Discoverable
Bots can find you. Your site exposes the metadata and machine-readable files that let AI agents know you exist.
A /.well-known/llms.txt or /llms.txt file exists with machine-readable site information.
An agent card (/.well-known/agent.json or similar) describes capabilities for AI agents.
An OpenAPI/Swagger specification is publicly accessible.
robots.txt includes directives for AI crawlers and agents.
Developer documentation is publicly accessible without authentication.
CORS headers allow cross-origin API access for browser-based agents.
HTML meta tags (llms:description, llms:url, llms:instructions) help AI agents discover site capabilities.
A /skill.md file provides structured agent instructions with YAML frontmatter.
A /.well-known/ai.json file describes the site name, capabilities, and skill links for agents.
A /.well-known/skills/index.json file lists all available agent skills with id and name.
HTML <link> elements in <head> point to llms.txt, ai.json, or agent-card.json for discovery.
A Model Context Protocol (MCP) server endpoint is discoverable at /.well-known/mcp.json or /mcp.
The homepage HTML is token-efficient — LLMs can extract useful content without excessive overhead from scripts, styles, and boilerplate.
An RSS or Atom feed is available, providing structured content that agents can consume without parsing HTML.
Usable
Your API works for agents. Authentication, error handling, and core operations are agent-compatible.
Read operations (list, get, search) are available via API.
Write operations (create, update, delete) are available via API.
The primary value action of the app is available via API.
API key authentication is supported, not only OAuth browser flows.
API keys can be scoped to specific permissions.
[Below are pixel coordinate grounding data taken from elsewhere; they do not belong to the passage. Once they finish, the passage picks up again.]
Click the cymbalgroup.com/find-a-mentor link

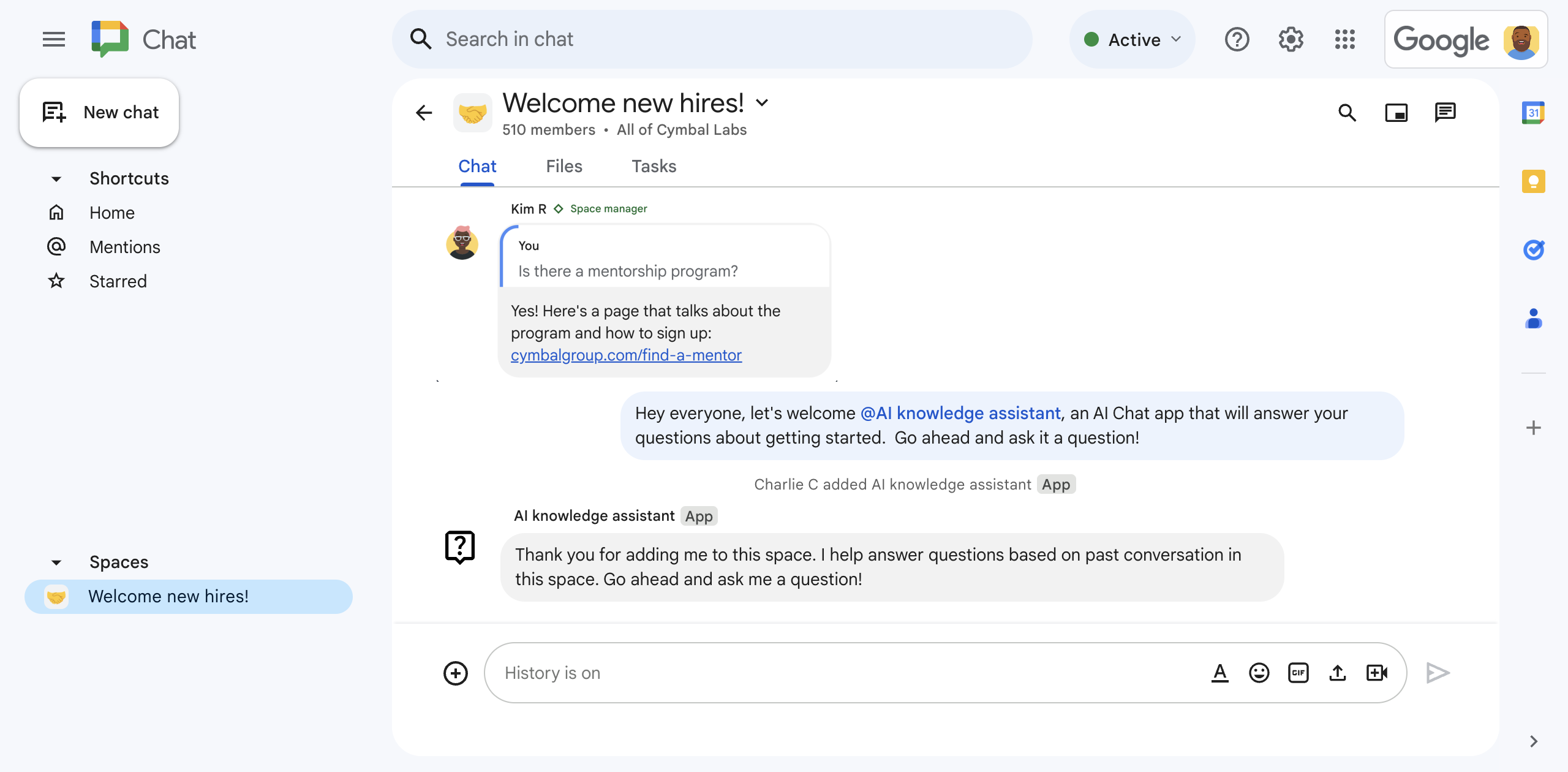627,354
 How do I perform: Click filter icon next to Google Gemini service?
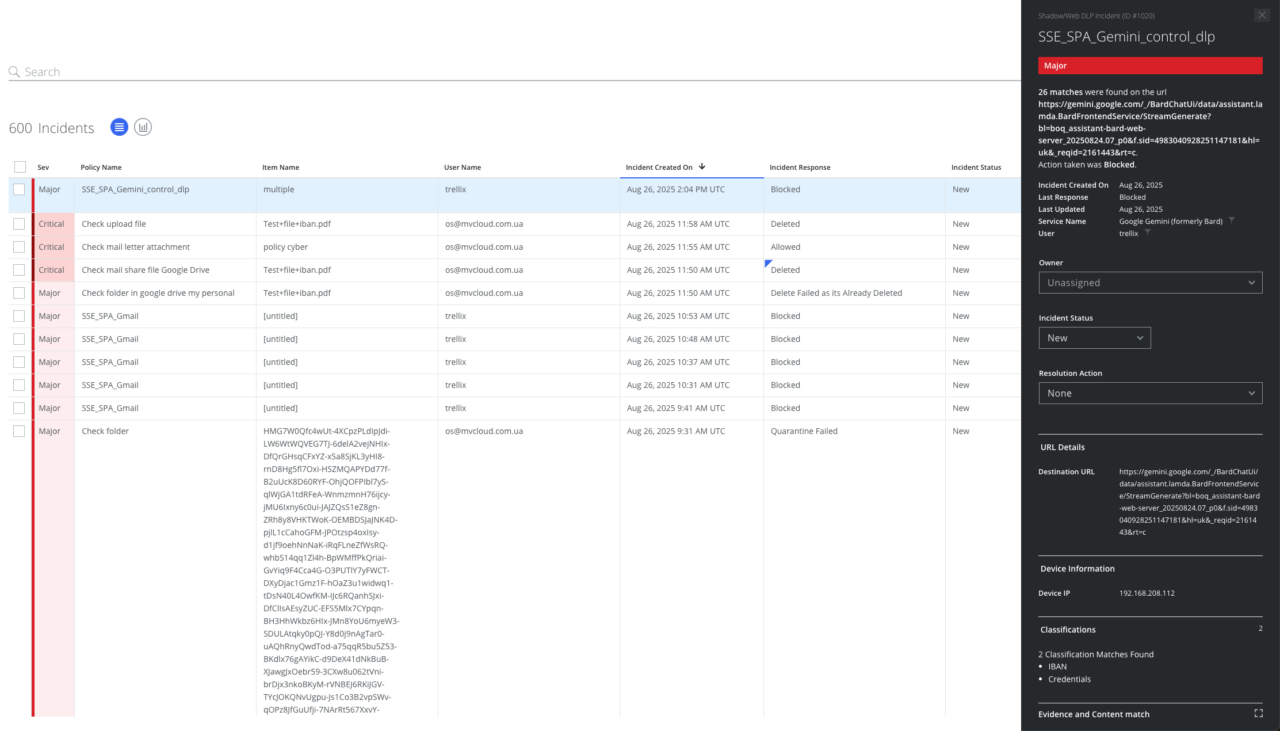click(x=1231, y=221)
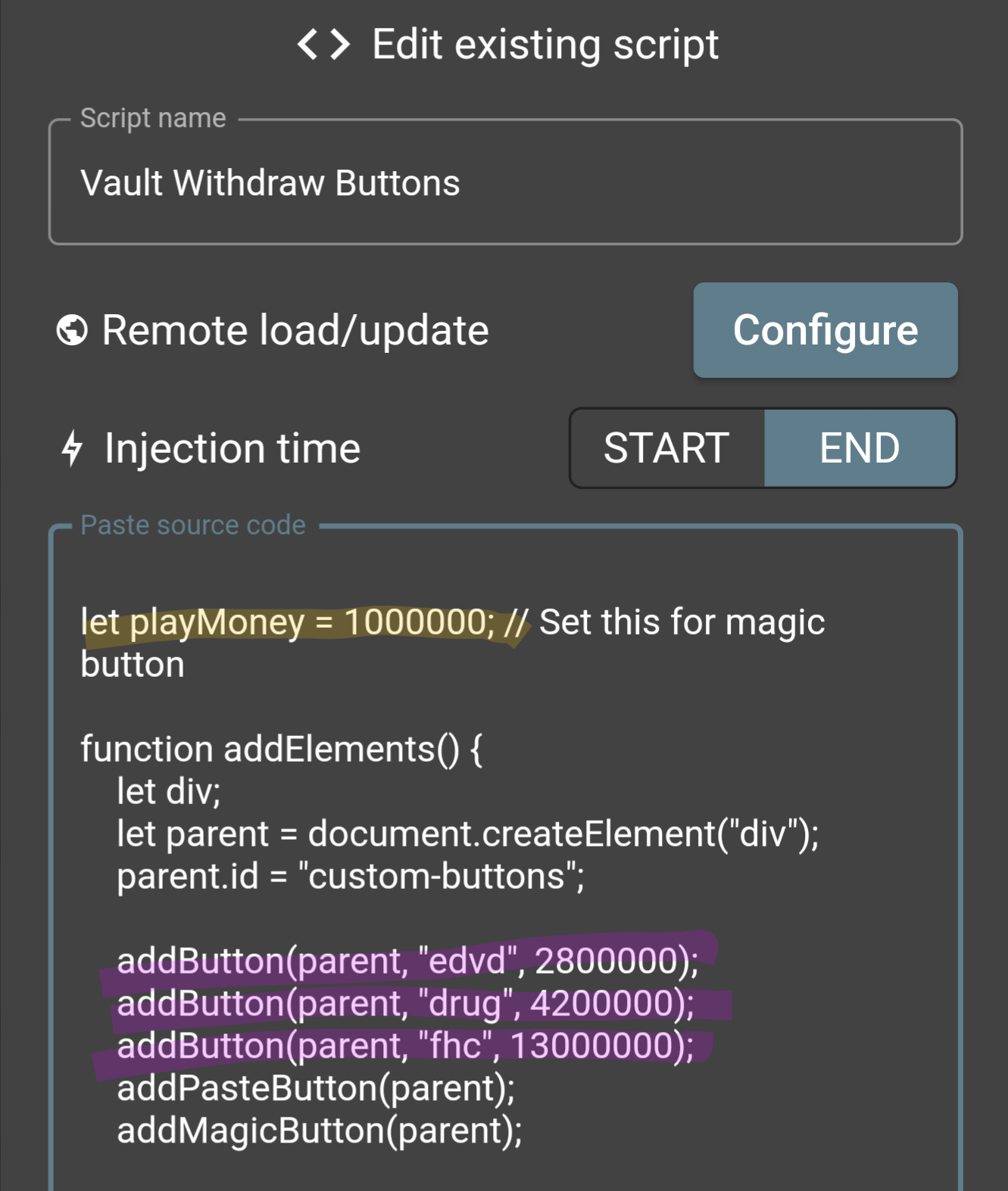
Task: Click the code brackets icon in header
Action: (323, 45)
An OpenID Connect discovery document is available.
All API errors return structured JSON with error codes.
Long-running operations return a job ID with pollable status.
Write endpoints support idempotency keys to prevent duplicate operations.
Optimized
Agents can work efficiently. Pagination, filtering, and caching reduce token waste and round-trips.
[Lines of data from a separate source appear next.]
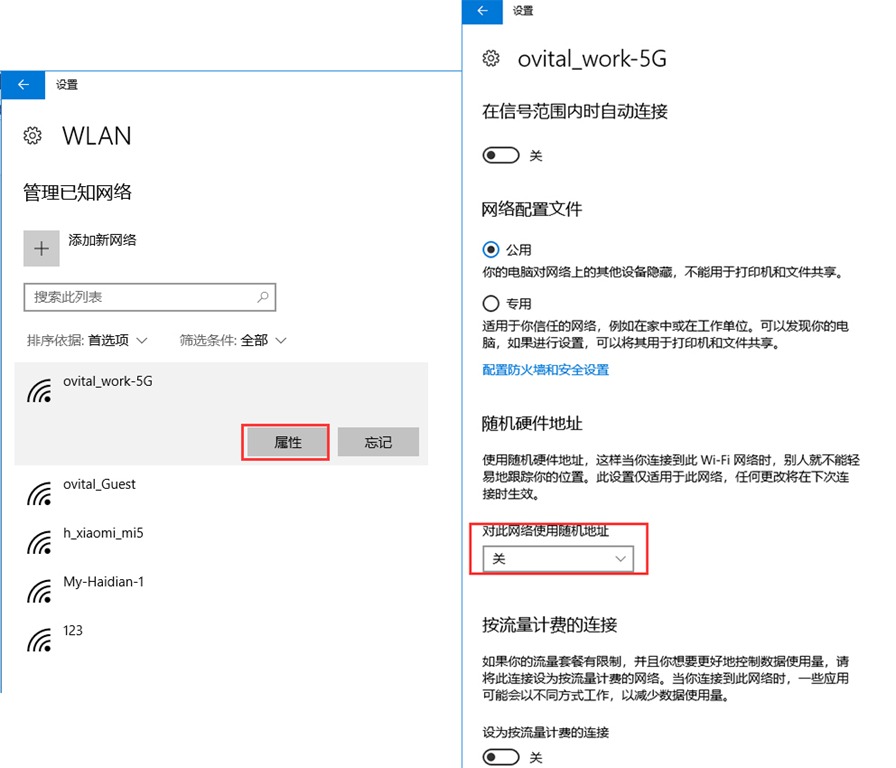Screen dimensions: 896x768
Task: Click the search magnifier icon in list box
Action: click(x=263, y=297)
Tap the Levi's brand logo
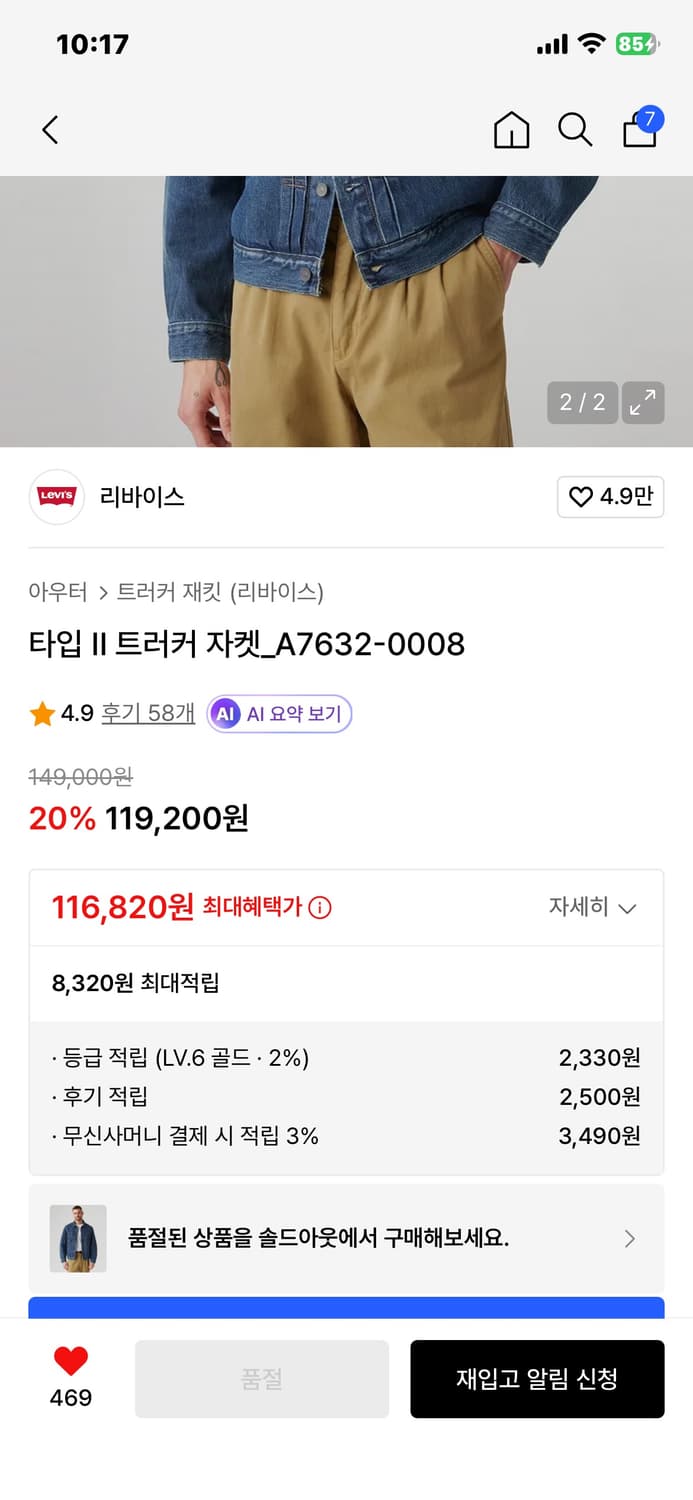The width and height of the screenshot is (693, 1500). (57, 497)
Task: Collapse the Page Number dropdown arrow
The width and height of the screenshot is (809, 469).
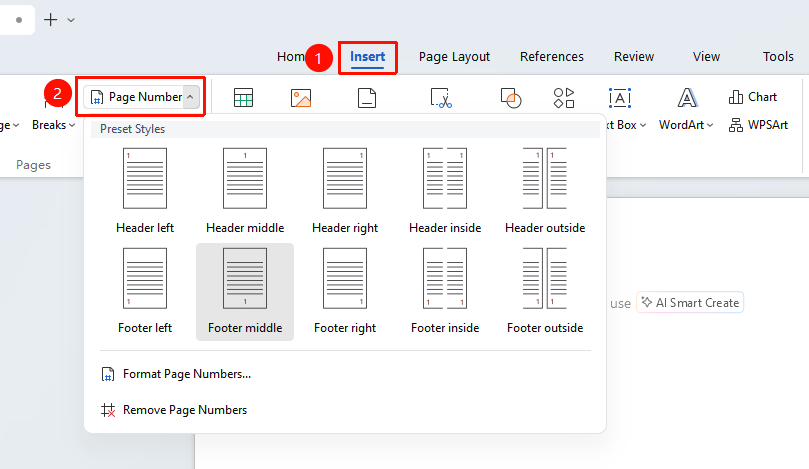Action: coord(190,96)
A fields or select parameter exists to request only needed fields.
List endpoints use cursor-based pagination.
Resources can be filtered by common attributes.
Batch create/update/delete endpoints exist.
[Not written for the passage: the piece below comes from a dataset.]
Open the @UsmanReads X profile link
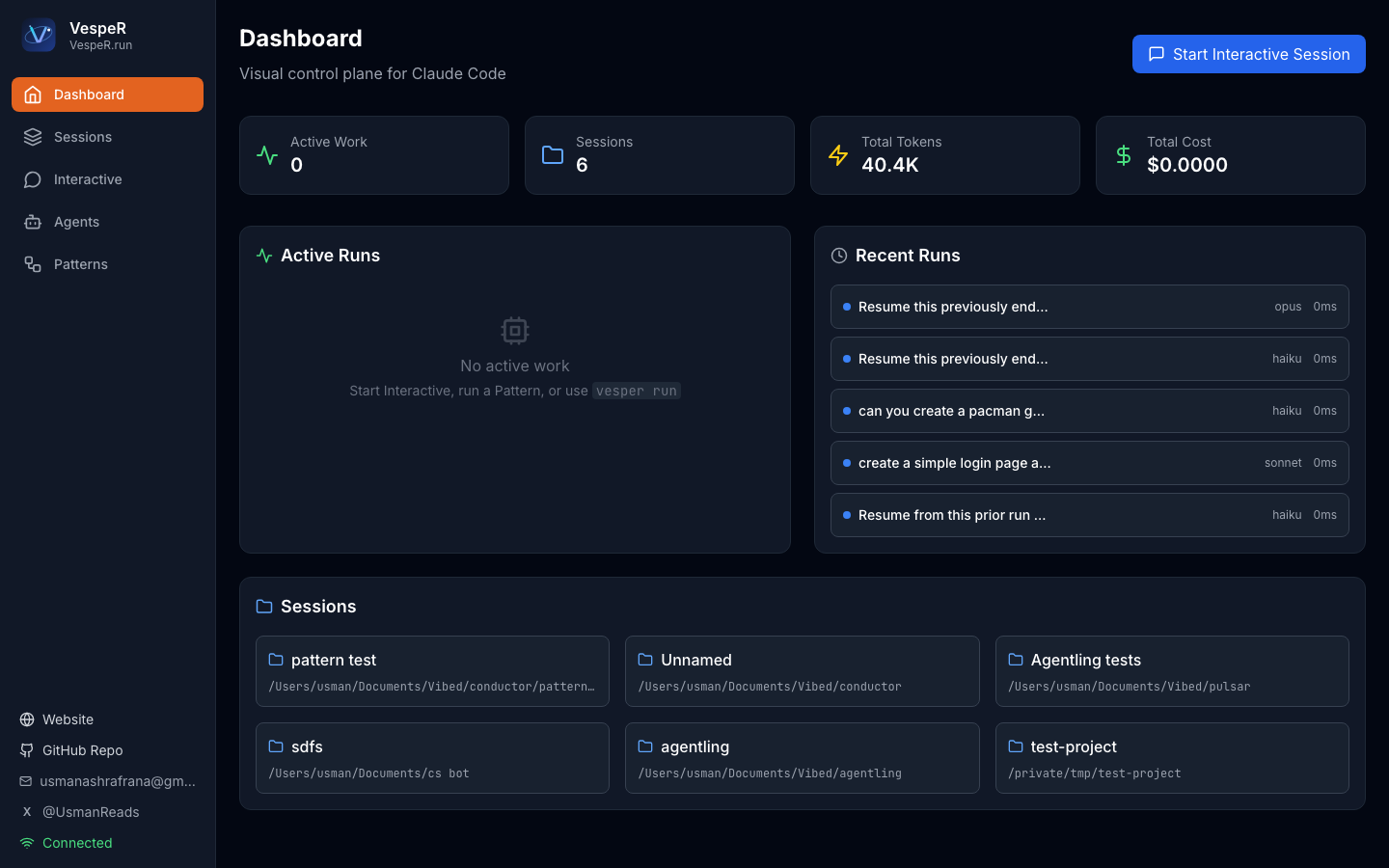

Responses include rate limit headers (X-RateLimit-* or similar).
Responses include caching headers (ETag, Cache-Control, Last-Modified).
MCP server exposes well-described tools and resources with input schemas for agent use.
Agent-Native
First-class agent support. Intent endpoints, sessions, scoped tokens, and tool schemas treat agents as primary consumers.
High-level "intent" endpoints exist alongside CRUD (e.g., /send-invoice instead of multiple calls).
Why CLI only: Intent endpoints require deep API exploration and test calls that cannot be determined from external metadata alone.
Agents can create persistent sessions with context that survives across requests.
Why CLI only: Session creation requires authenticated API calls and stateful interaction that web scanning cannot perform.
Agent-specific tokens with hard capability limits and expiration.
Why CLI only: Token scoping requires authenticated access to the token management system.
API actions are logged with agent identifiers for traceability.
Why CLI only: Audit log verification requires authenticated access and test write operations.
A sandbox environment exists for agent testing without real side effects.
Why CLI only: Sandbox detection requires environment probing and authenticated API exploration.
Documentation and API metadata mark consequential or irreversible actions.
Why CLI only: Consequence labels are embedded in API schemas and tool definitions that require deep parsing.
Core API actions are packaged as ready-to-use tool definitions for agent frameworks.
Why CLI only: Tool schema validation requires fetching and parsing platform-specific definition formats.